This is a really interesting problem. Rather than jumping into the final overall algorithm, I thought I'd start with a reasonable algorithm that doesn't quite cut it, then make a series of modifications to it to end up with the final, O(nk)-time algorithm.
This approach combines together a number of different techniques. The major technique is the idea of computing a rolling remainder over the digits. For example, let's suppose we want to find all prefixes of the string that are multiples of k. We could do this by listing off all the prefixes and checking whether each one is a multiple of k, but that would take time at least Θ(n2) since there are Θ(n2) different prefixes. However, we can do this in time Θ(n) by being a bit more clever. Suppose we know that we've read the first h characters of the string and we know the remainder of the number formed that way. We can use this to say something about the remainder of the first h+1 characters of the string as well, since by appending that digit we're taking the existing number, multiplying it by ten, and then adding in the next digit. This means that if we had a remainder of r, then our new remainder is (10r + d) mod k, where d is the digit that we uncovered.
Here's quick pseudocode to count up the number of prefixes of a string that are multiples of k. It runs in time Θ(n):
remainder = 0
numMultiples = 0
for i = 1 to n: // n is the length of the string
remainder = (10 * remainder + str[i]) % k
if remainder == 0
numMultiples++
return numMultiples
We're going to use this initial approach as a building block for the overall algorithm.
So right now we have an algorithm that can find the number of prefixes of our string that are multiples of k. How might we convert this into an algorithm that finds the number of substrings that are multiples of k? Let's start with an approach that doesn't quite work. What if we count all the prefixes of the original string that are multiples of k, then drop off the first character of the string and count the prefixes of what's left, then drop off the second character and count the prefixes of what's left, etc? This will eventually find every substring, since each substring of the original string is a prefix of some suffix of the string.

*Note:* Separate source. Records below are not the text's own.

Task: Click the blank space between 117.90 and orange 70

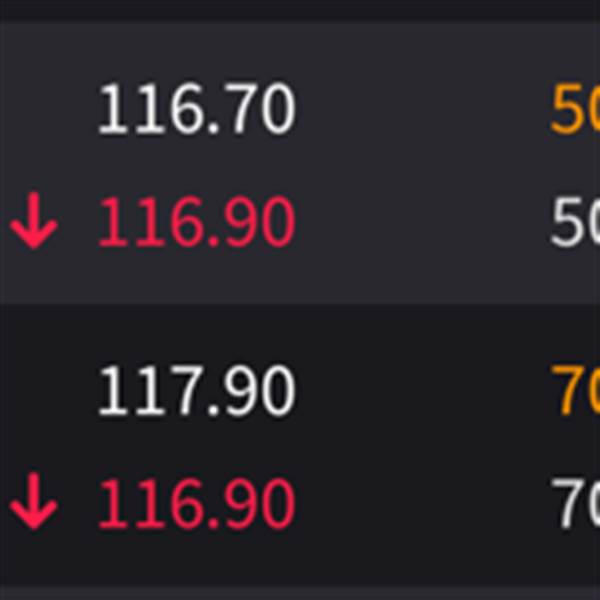Action: click(420, 391)
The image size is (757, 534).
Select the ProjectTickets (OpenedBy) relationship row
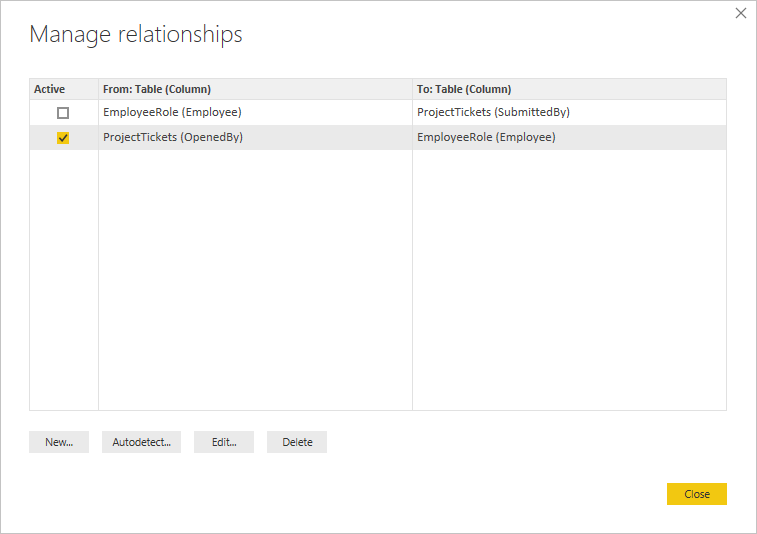(173, 137)
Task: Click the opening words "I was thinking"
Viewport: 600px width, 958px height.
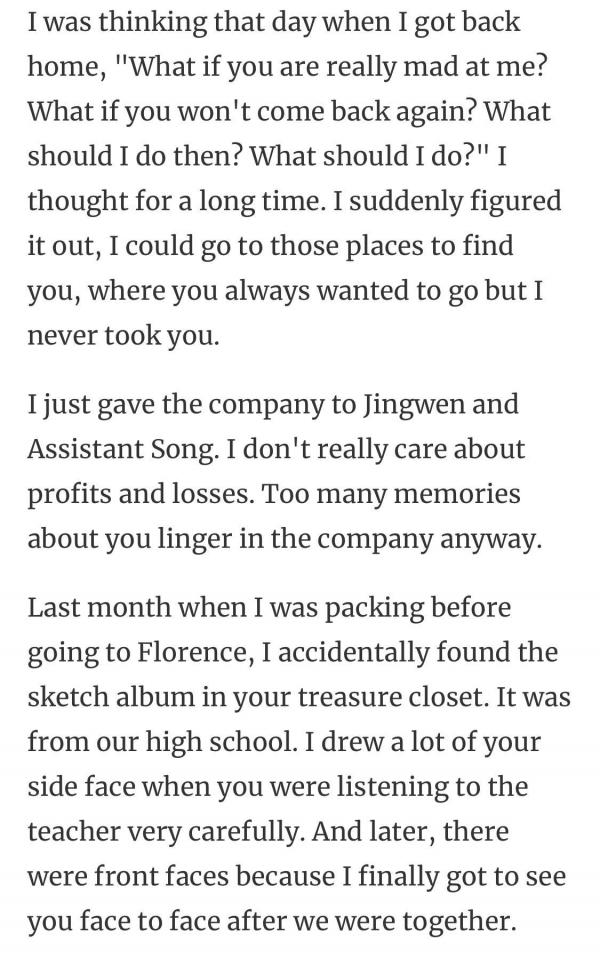Action: click(x=117, y=23)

Here's some rough pseudocode:
numMultiples = 0
for i = 1 to n:
remainder = 0
for j = i to n:
remainder = (10 * remainder + str[j]) % k
if remainder == 0
numMultiples++
return numMultiples
For example, running this approach on the string 14917 looking for multiples of 7 will turn up these strings:
String 14917: Finds 14, 1491, 14917
String 4917: Finds 49,
String 917: Finds 91, 917
String 17: Finds nothing
String 7: Finds 7
The good news about this approach is that it will find all the substrings that work. The bad news is that it runs in time Θ(n2).
But let's take a look at the strings we're seeing in this example. Look, for example, at the substrings found by searching for prefixes of the entire string. We found three of them: 14, 1491, and 14917. Now, look at the "differences" between those strings:
The difference between 14 and 14917 is 917.
The difference between 14 and 1491 is 91
The difference between 1491 and 14917 is 7.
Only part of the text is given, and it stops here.